--- WORK REQUEST ---
Find each line below where the word "will" occurs, and copy it.

--- MATERIAL SUPPLIED ---
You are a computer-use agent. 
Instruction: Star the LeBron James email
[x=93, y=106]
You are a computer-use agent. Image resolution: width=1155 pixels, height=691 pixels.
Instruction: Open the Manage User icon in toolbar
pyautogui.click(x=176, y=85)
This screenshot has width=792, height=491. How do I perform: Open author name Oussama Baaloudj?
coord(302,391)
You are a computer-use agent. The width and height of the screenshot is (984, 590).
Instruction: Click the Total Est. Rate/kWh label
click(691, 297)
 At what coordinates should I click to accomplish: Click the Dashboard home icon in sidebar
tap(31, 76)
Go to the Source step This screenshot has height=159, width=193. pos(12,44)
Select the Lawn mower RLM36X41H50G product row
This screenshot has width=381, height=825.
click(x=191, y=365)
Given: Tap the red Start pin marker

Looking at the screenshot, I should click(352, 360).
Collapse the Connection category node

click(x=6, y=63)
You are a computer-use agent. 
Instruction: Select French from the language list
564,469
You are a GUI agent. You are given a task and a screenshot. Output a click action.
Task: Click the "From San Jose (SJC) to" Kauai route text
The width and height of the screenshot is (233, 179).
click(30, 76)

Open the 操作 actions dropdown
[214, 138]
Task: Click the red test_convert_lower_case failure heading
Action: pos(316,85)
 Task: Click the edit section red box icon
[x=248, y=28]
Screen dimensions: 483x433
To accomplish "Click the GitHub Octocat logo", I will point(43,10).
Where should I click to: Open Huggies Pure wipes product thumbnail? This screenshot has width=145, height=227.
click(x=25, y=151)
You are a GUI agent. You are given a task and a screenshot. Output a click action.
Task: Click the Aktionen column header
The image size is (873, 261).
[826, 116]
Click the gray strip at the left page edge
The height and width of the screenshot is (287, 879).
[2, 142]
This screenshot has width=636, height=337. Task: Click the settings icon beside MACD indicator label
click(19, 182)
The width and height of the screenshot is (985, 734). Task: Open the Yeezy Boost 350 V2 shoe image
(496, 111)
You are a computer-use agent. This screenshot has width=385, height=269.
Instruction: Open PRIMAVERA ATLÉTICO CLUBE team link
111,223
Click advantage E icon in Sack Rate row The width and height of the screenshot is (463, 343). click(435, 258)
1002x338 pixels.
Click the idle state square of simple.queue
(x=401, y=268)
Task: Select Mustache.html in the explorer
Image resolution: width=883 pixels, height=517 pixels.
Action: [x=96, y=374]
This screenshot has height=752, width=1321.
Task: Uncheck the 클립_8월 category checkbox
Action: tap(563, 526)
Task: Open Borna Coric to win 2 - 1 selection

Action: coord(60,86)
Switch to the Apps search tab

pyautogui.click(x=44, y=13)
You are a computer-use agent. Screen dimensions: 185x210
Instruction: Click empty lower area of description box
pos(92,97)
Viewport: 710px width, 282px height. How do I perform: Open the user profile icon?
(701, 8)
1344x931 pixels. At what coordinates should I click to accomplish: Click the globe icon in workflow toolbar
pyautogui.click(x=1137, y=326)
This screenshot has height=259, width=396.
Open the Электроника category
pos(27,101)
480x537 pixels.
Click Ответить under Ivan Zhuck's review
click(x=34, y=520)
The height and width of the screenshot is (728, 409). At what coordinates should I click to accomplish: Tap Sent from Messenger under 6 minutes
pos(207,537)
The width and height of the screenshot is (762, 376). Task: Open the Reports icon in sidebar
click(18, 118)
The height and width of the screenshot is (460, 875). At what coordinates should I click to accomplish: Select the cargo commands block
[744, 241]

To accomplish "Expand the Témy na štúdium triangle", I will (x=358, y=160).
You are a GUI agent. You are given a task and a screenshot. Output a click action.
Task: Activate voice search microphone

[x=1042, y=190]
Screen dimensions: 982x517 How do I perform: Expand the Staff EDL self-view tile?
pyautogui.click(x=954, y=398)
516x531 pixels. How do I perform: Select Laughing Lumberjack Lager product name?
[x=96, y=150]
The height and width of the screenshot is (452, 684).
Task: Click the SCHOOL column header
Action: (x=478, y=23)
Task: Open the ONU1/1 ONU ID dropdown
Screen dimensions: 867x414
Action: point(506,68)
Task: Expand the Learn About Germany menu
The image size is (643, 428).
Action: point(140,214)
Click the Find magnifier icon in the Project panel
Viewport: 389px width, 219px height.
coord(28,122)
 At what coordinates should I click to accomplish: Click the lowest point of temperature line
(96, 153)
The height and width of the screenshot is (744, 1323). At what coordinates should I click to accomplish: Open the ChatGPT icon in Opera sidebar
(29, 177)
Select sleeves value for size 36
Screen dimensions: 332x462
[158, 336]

--- RESPONSE TO THE EXERCISE ---
To accomplish "Click the GitHub Octocat logo", I will point(43,10).
To accomplish "Expand the Témy na štúdium triangle", I will (x=358, y=160).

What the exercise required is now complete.